On devine que les mots de McKee continuent de hanter Charlie, tout comme ils ont pu affecter le vrai Kaufman. L’adaptation elle-même semble contredire toutes les règles sur lesquelles McKee insiste. Il conseille aux auteurs d’éviter les Deus ex machina comme la peste, proclamant que « n’importe quel idiot peut écrire une narration en voix off pour expliquer les pensées d’un personnage ». Cependant, Charlie survit à sa rencontre avec Laroche en Floride grâce à l’apparition apparemment miraculeuse de Donald qui prend la balle à sa place. McKee insulte le concept de la voix off en tant que dispositif narratif, mais le film se termine lorsque Charlie résume ses expériences. Il reconnaît même qu’il a enfreint la « règle cardinale » des séminaires de McKee, en s’exclamant : « Comment puis-je montrer ses pensées autrement ? Je ne sais pas. Qui se soucie de ce que dit McKee ? Cela me semble juste ».
Dans la vraie vie, McKee est connu pour sa haine de la « théorie de l’auteur », car il pense que c’est le scénariste, et non le réalisateur, qui est responsable du succès d’un film. Il n’y a pas beaucoup de scénaristes modernes qui soient aussi célèbres que Kaufman, alors peut-être pense-t-il la même chose de leur supériorité par rapport aux réalisateurs.
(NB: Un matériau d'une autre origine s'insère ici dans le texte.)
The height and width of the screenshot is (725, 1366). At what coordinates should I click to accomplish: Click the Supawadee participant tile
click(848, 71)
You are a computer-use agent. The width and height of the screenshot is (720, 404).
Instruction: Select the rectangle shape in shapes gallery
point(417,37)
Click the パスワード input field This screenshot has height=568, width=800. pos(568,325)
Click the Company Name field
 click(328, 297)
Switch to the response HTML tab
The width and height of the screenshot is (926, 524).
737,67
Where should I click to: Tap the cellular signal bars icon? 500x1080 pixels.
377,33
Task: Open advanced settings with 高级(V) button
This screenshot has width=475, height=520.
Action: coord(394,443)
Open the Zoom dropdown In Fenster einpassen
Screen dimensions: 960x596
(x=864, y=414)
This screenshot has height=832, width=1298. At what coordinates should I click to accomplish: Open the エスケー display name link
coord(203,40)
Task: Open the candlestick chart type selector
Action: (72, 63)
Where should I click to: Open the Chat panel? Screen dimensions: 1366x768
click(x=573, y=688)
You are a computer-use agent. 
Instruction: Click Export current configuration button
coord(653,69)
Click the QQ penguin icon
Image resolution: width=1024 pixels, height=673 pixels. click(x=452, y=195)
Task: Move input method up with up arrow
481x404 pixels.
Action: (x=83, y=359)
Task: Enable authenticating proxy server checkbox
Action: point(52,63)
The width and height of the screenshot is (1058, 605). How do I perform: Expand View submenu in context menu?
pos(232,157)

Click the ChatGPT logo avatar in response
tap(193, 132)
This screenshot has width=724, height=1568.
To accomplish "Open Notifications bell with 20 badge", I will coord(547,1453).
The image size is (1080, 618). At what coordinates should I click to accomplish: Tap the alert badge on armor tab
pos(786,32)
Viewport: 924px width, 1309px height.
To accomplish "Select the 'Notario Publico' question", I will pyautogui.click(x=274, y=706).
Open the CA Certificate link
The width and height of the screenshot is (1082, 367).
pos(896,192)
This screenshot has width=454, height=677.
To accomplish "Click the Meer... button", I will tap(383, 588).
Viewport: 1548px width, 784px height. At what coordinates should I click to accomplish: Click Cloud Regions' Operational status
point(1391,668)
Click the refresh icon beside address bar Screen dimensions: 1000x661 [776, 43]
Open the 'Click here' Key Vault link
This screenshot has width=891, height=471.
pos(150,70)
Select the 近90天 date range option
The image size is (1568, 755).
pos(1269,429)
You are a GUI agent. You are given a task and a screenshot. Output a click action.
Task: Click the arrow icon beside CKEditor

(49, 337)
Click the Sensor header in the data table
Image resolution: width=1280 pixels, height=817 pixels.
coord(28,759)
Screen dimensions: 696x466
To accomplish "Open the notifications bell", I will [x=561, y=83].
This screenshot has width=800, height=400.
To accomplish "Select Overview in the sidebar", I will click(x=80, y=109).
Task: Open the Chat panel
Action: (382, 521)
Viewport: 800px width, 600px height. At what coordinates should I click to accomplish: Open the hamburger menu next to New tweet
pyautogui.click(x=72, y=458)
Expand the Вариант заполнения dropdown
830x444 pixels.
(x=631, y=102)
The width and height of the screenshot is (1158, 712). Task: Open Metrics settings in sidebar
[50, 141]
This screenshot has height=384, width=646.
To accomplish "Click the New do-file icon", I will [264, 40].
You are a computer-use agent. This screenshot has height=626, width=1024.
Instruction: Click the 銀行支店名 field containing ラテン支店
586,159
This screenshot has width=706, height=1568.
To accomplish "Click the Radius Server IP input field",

Il est intéressant de noter que le vrai McKee n’est pas totalement opposé à l’utilisation de la voix off ; il pense qu’une utilisation appropriée de la voix off (en particulier comme moyen de terminer une histoire) peut être couronnée de succès.
Cependant, il est évident qu’une partie de Charlie respecte toujours le vrai McKee, ce qui suggère une fois de plus que Cox est simplement un amalgame des divers professeurs, tuteurs et instructeurs avec lesquels il s’est battu au cours de sa carrière. Cox incarne une angoisse personnelle dans l’esprit de Kaufman et assume cette responsabilité avec la menace qui le caractérise.